If it is thermodynamically irreversible, then virtually every system is irreversible (second law) and all systems are lossless (first law.) Actually, it all depends on the degrees of freedom you chose for the system. Quantum mechanical thermodynamics is no different, although it isn't obvious.
I might be wrong, but my gut thinking would be that since the Schrodinger equation can easily be run backwards in time, then if what you mean by "lossless" is that it also involves no increase in entropy, then my guess would be that what you're describing is a system that is both time-symmetric and also thermodynamically reversible, and therefore it cannot be a reversible reaction.
What prompted this, can I ask? Do you have a reason to believe that such systems exist? I am curious!

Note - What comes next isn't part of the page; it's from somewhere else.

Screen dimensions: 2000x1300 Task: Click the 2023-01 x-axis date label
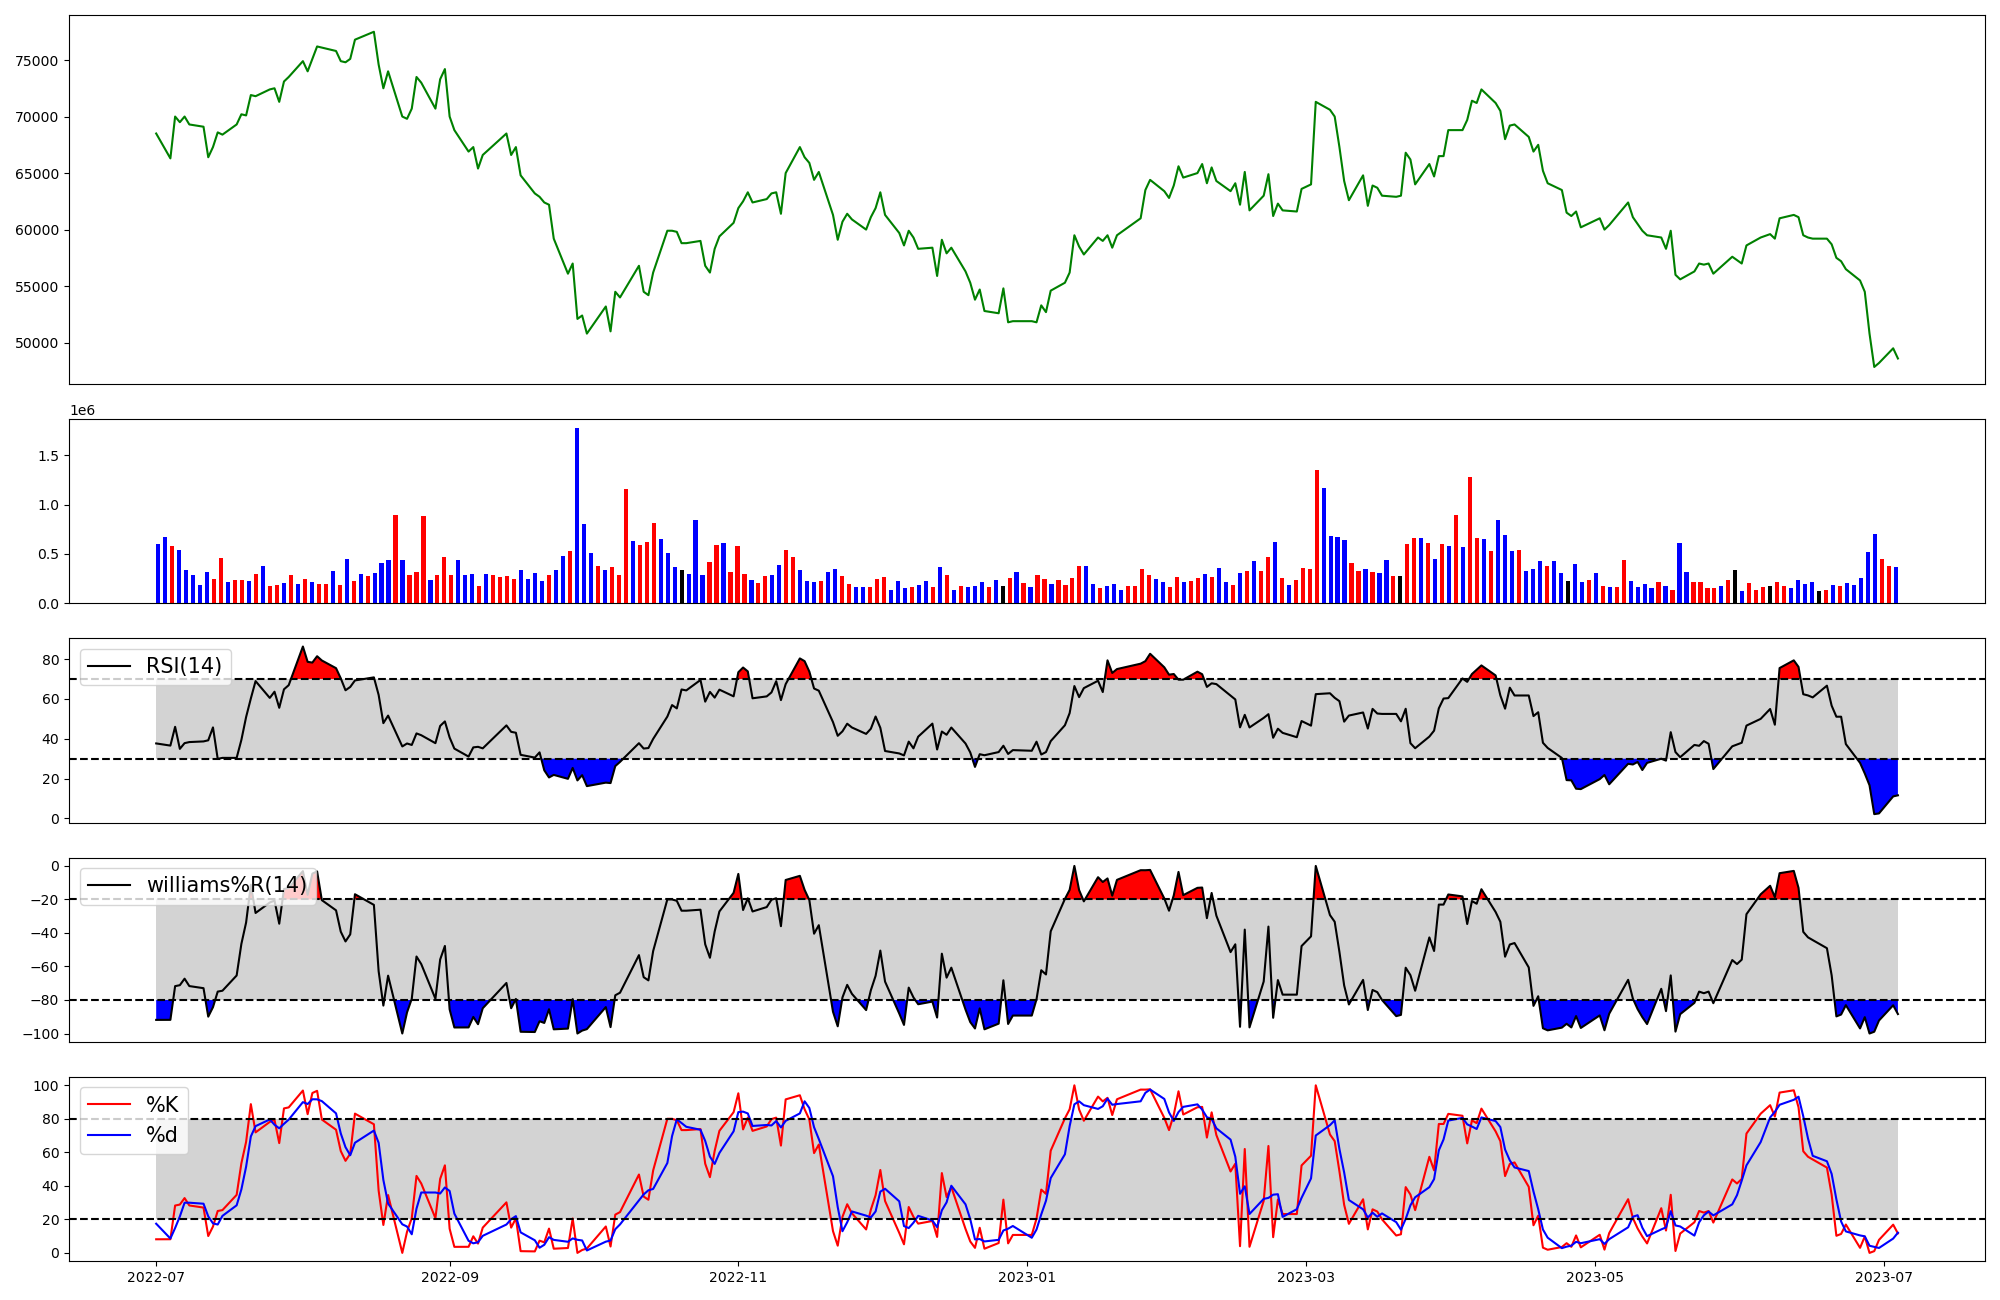[x=1027, y=1277]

If it is thermodynamically irreversible, then virtually every system is irreversible (second law) and all systems are lossless (first law.) Actually, it all depends on the degrees of freedom you chose for the system. Quantum mechanical thermodynamics is no different, although it isn't obvious.
Chetan Jesing Waghela Thank you for your response, it is very helpful. Can you please clarify though what you mean by 'non-reciprocal'?
What I would note is that if S is unitary, that means that S^-1 = S^T, so these aren't exactly three independent conditions, in that it's sort of an 'over-determined' system of equations. e.g., If you assume 1), then 2) and 3) become S^* = S, which means that S is Hermitian, and represents a self-adjoint operator. So assuming one of these conditions will reduce the other two into a single condition, providing a constraint on them.
In relativistic quantum mechanics, all systems are lossless, even in the destruction and creation of particles with mass. Time-reversibility is measured by a collapse of the wave function, where not-knowing is an option, ignored in the S matrix formalism. They are different things.